Deontologia – procedura – art. 153, cpv., L.N.


Abstract

A volte l’organismo legittimato all’apertura del procedimento disciplinare nei confronti di un P.U., vi provvede con indugio, omettendo tuttavia di motivare la violazione alla regola dell’immediatezza inequivocabilmente prescritta dall’art. 153, co. 2, L.N.


La richiesta d’apertura di un procedimento disciplinare a carico di un notaio, è atto amministrativo che deve rispettare le regole che governano la relativa materia, non da ultimo quella della necessaria evidenziazione espressa delle ragioni che, in concreto, non hanno consentito all’amministrazione di attenersi alle disposizioni di legge che lo disciplinano.

Se l’istruttoria si è chiusa tre mesi prima della data in cui è stata inoltrata alla Co.Re.Di. la richiesta d’apertura procedimentale, è evidente – attendendosi ragionevolmente l’espletamento dell’incombente, al più tardi, entro 15/20 giorni dalla definizione dei controlli – che l’indugio, per dar vita ad un procedimento disciplinare validamente instaurato e regolare, dev’essere motivato.

Invece, un atto d’accusa che omette di fornire qualsiasi possibile motivazione al ritardo, viola l’art. 97, co. 2, Cost., che in ispecie opera (art. 153, co. 2, L.N.) nel primario rispetto di particolari esigenze pubbliche (e indisponibili) di celerità nell’avvio del procedimento (Cass. civ. Sez. Unite, 31/07/2012, n. 13617 nonché Co.Re.Di. Abruzzo e Molise, n. 63/2016 e Co.Re.Di. Sicilia, n. 161/2008).

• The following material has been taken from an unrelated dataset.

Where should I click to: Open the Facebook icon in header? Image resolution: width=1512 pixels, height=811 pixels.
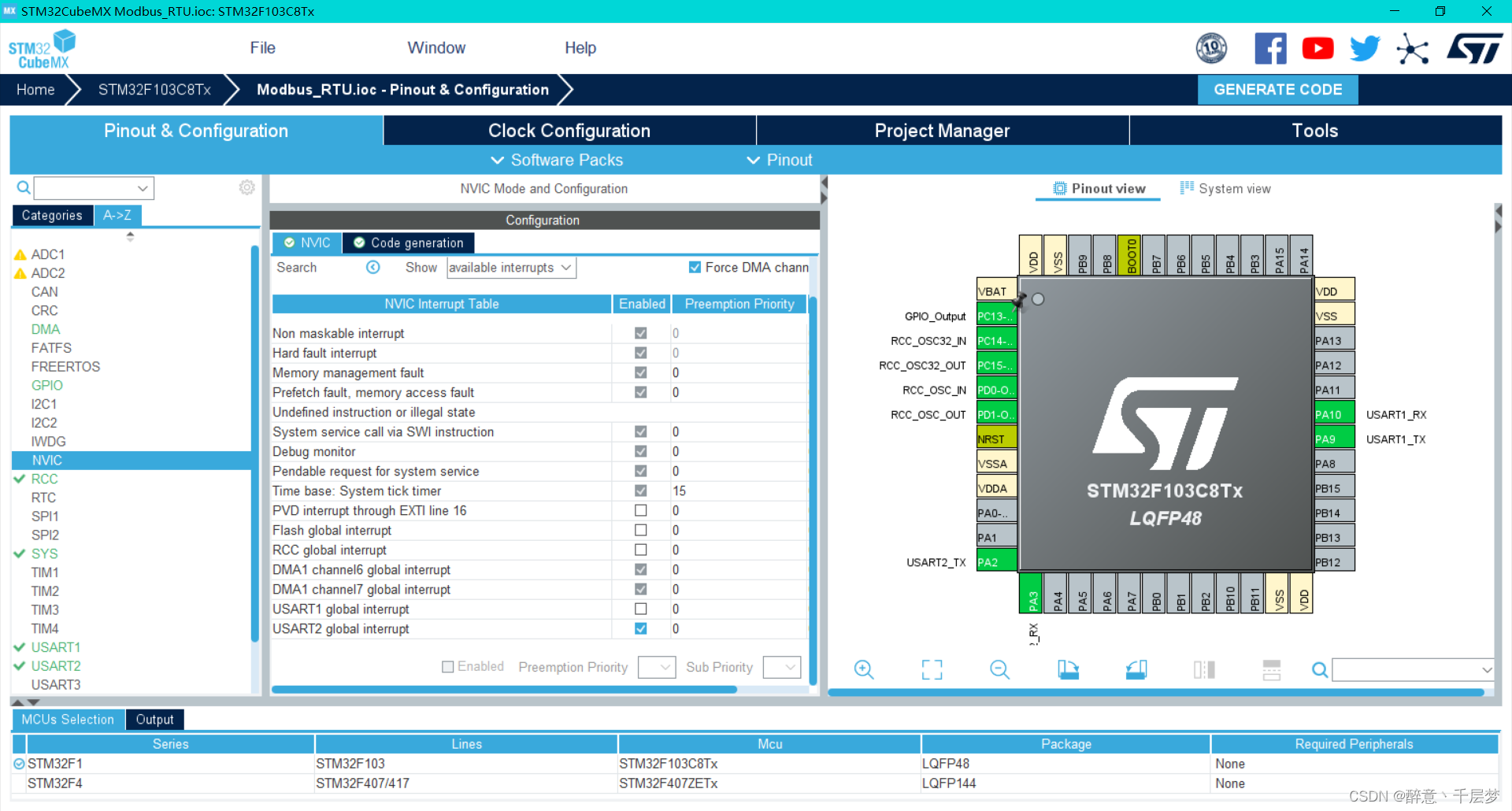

Quanto appena detto a valere, trattandosi di eccezione relativa ad un vizio dell’atto amministrativo, senza che venga minimamente in gioco il carattere ordinatorio e non perentorio del termine in esame, non essendo in proposito necessario sollevare alcuna eccezione di intervenuta decadenza dalla contestazione: semplicemente l’iniziativa consiliare è inammissibile e/o improcedibile in quanto ingiustificatamente assunta senza osservare il precetto dell’immediatezza, oltre che della trasparenza, dell’azione amministrativa e della contestazione disciplinare.

Ne discende che la nullità dell’iniziativa, vizia l’intero procedimento che ne consegue.